More than 400 United States scientists and scholars have condemned further funding cuts for university and college libraries and demanded that the government set up an office for scientific and technical information.
The protest follows a $330 million drop in annual financial support for academic libraries over the past 15 years, a period during which administrative spending by universities and colleges rose by $496 million a year and student tuition doubled. Academic libraries now spend about $1 billion a year on all materials, less than 1 per cent of total higher education spending.
Albert Henderson, editor of Publishing Research Quarterly, and one of the organisers of the newly formed Committee for the Preservation of Science and Academic Information Resources, said: "Spending on libraries has not kept up with research, it's not kept up with instruction and it certainly has not kept up with administration.
"This is a crisis that has been going on quietly for a long time, but nobody paid any attention to it."

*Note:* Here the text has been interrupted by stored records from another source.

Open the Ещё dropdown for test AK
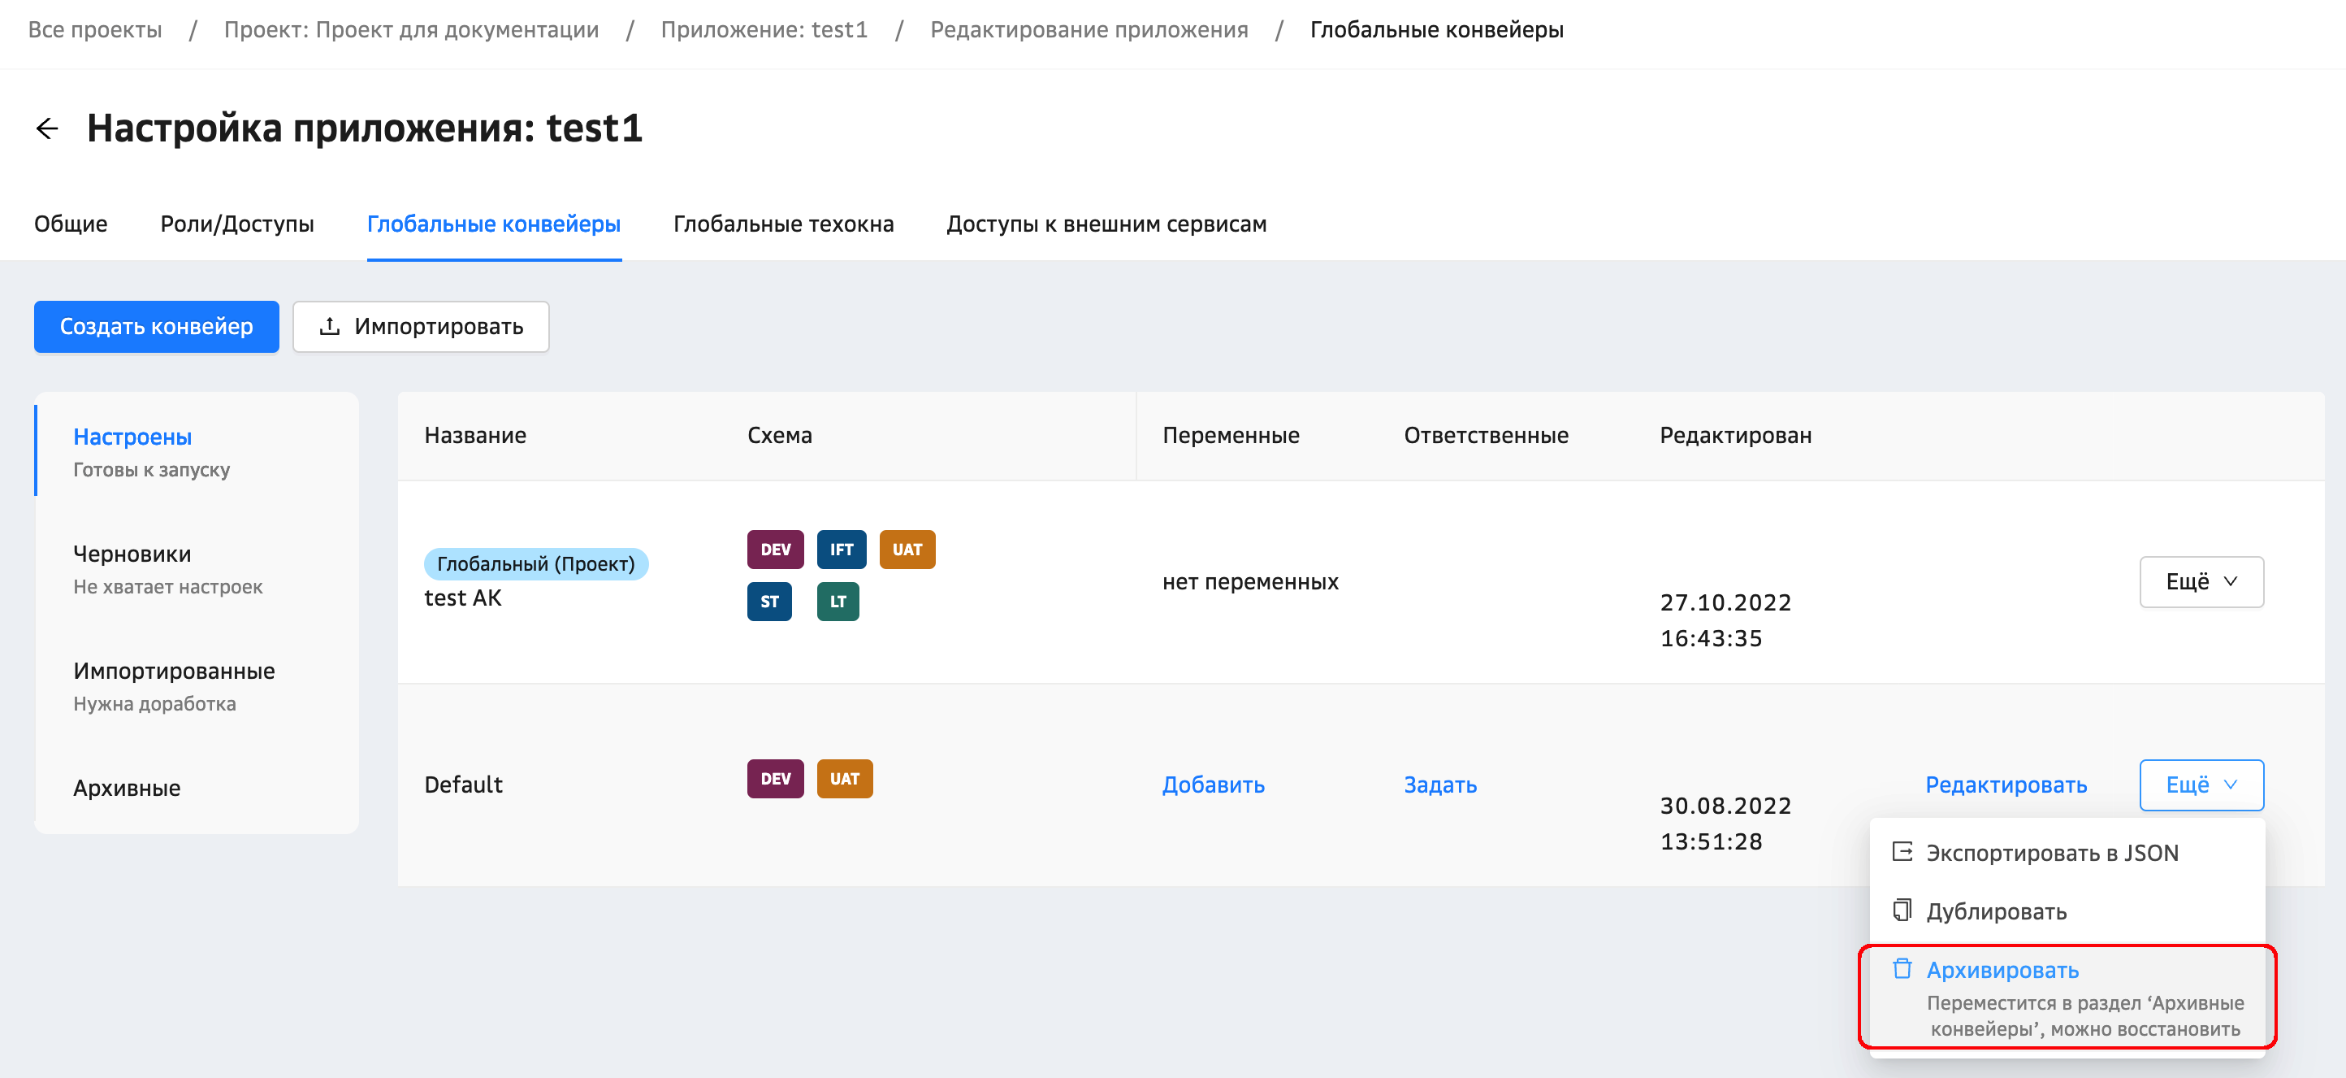2346x1078 pixels. (x=2200, y=581)
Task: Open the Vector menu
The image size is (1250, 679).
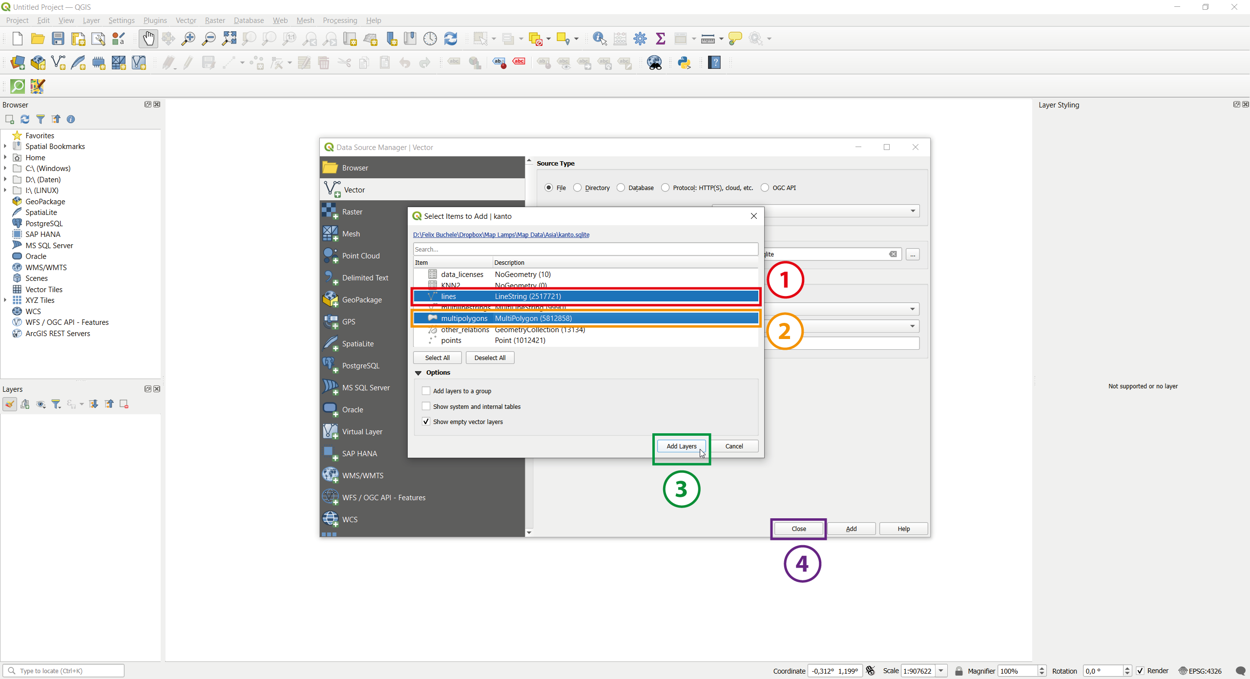Action: 186,20
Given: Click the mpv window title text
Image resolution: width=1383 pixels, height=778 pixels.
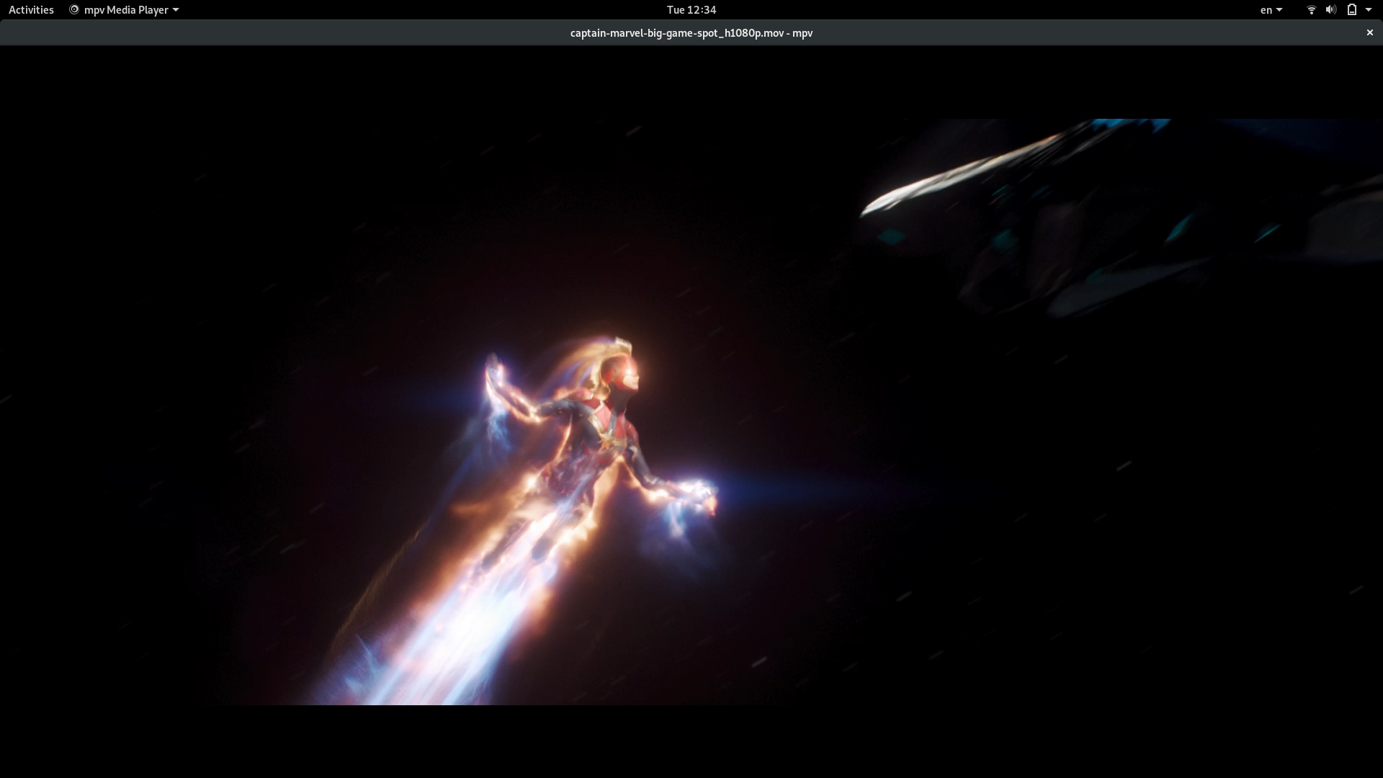Looking at the screenshot, I should [691, 32].
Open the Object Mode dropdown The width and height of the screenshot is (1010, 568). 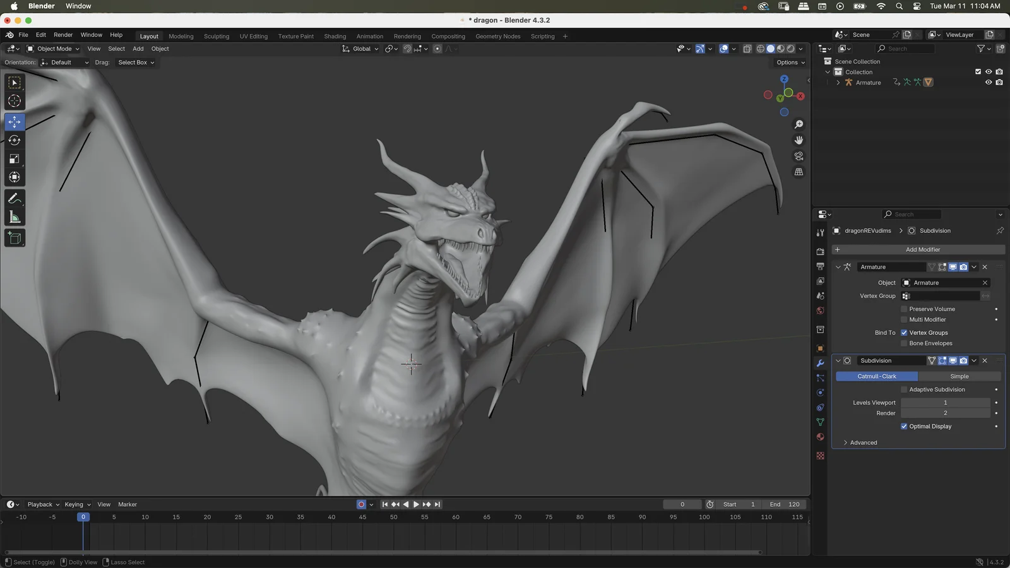pos(54,49)
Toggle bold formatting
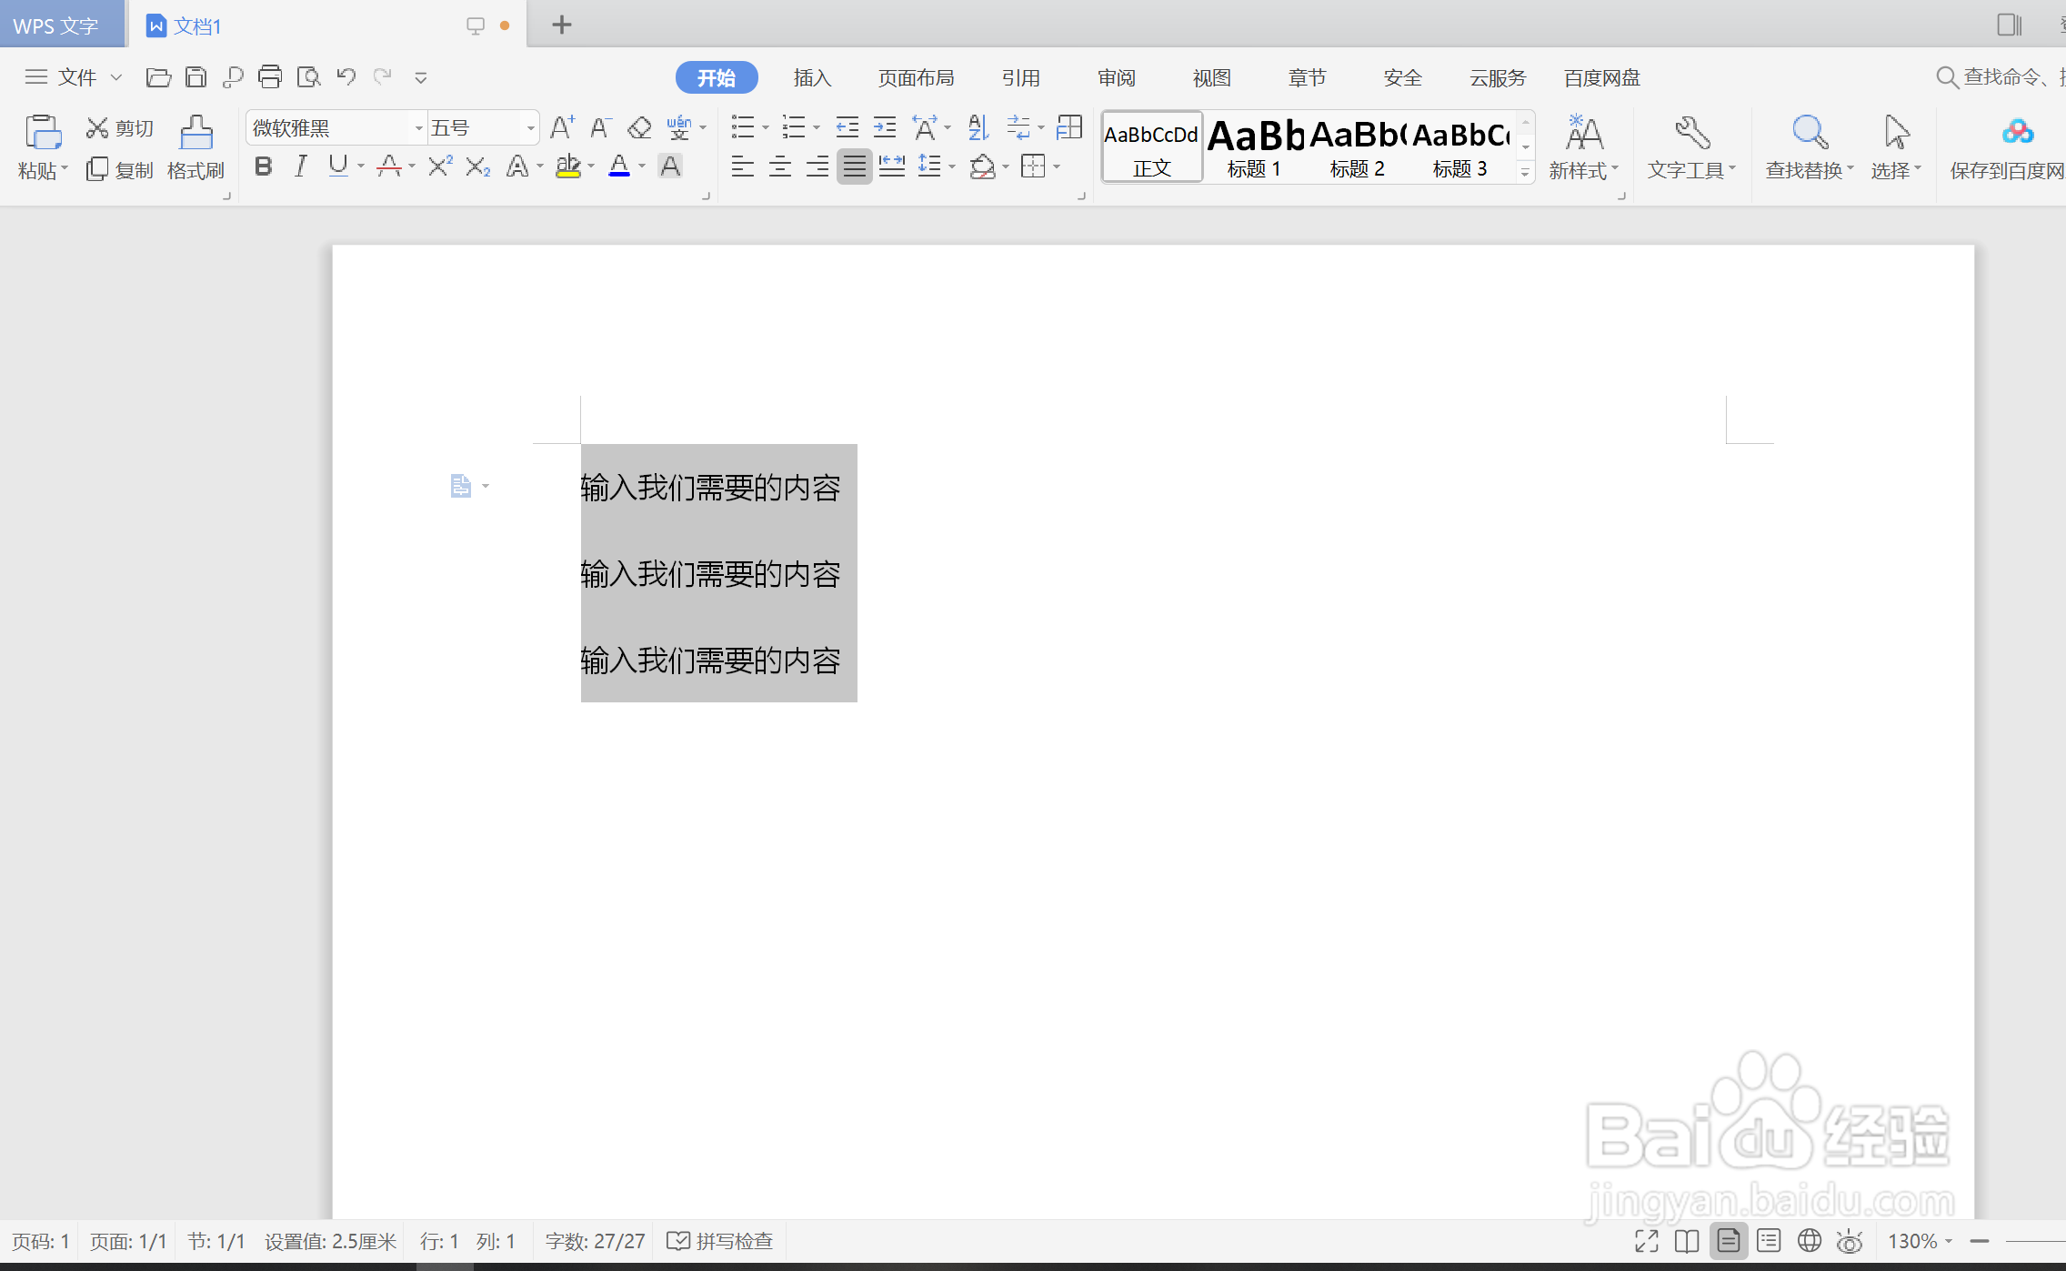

The new group has circulated a petition, which has by been signed by 413 academics. They blame the rise in administrative spending for cuts in library support and fear that the decline will also deter publication of research materials that depend primarily on library sales.
Peter Rehnquist, executive director of the American Association of University Presses, said: "It's clear that fewer of those kind of books can be published. With the library cutbacks, in addition to the other pressures that have occurred, they're not supportable."
Library purchases of papers and journals have plummeted. The 120 largest research libraries bought 100,000 fewer papers in 1992 than they did the year before, according to the Association of Research Libraries.
Mr Rehnquist said: "Twenty-five years ago, a scholarly paper might be printed and sell in the neighbourhood of 1,500 to 2,000 copies. Today, that relatively narrow paper would sell fewer than 1,000 copies. For a very specialised subject, you'd be lucky to sell 500."
More than half of all libraries report that they cannot afford to buy all new academic papers. Fifteen years ago, only 5 per cent said the papers were too costly.
The problem is not limited to small or unfamiliar campuses. In the past decade, Rutgers has cut its library's share of educational and general expenditures by 41 per cent, Stanford by 22 per cent, Berkeley by 20 per cent and Yale by 14 per cent.
"You find a sort of schizophrenic politics going on," Mr Henderson said. "One segment says, 'We must do what the university president says'. The second segment says, 'This is wrong', but they're in the minority."